If you’ve been following prog champions like Tony Levin, you’ve definitely seen him play that unusual but effective instrument called the Chapman Stick. The instrument in question was named after its inventor Emmett Chapman and can be played as a conventional bass and a guitar or as a tapping instrument.

The name “Stick” comes from its very minimalistic design. The body is unlike the ones you’ll see on conventional basses or guitars. However, the most significant change comes with its unusual configuration. Mostly featuring 8, 10, or 12 strings, the lowest ones are always in the middle. Going both up and down from the center, the strings get higher in pitch. You can imagine just how wild tunings on this instrument can get. The upper half of the neck is the bass tuned to all fifths, while the lower side of the instrument features “melody” strings tuned to all fourths.

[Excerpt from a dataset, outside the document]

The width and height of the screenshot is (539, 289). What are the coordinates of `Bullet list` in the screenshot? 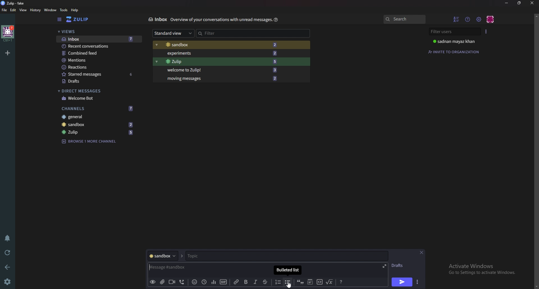 It's located at (288, 282).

But being such a great inventor in the world of stringed instruments, it was only expected to see Ned Steinberger joining forces with Emmett Chapman to create their collaborative new instrument. The result was the so-called NS Stick, which combines the best of two worlds.

Just like the Chapman Stick, it features eight strings, and it’s intended to be played as a tapping instrument. However, tunings are closer to standard basses as the strings go in the conventional order, from lower to higher. What’s also worth mentioning is that these sticks have no headstocks and feature Steinberger’s classic kneebar.

Conclusion

These are, of course, just some of the things that Ned Steinberger came up with that we thought are of massive importance to the world of guitar. Despite being over 70 years old, Ned still works hard to bring innovation and quality instruments to all the lovers of stringed instruments. He is the living example of how people can and should work to make improvements in their respective fields as long as they can.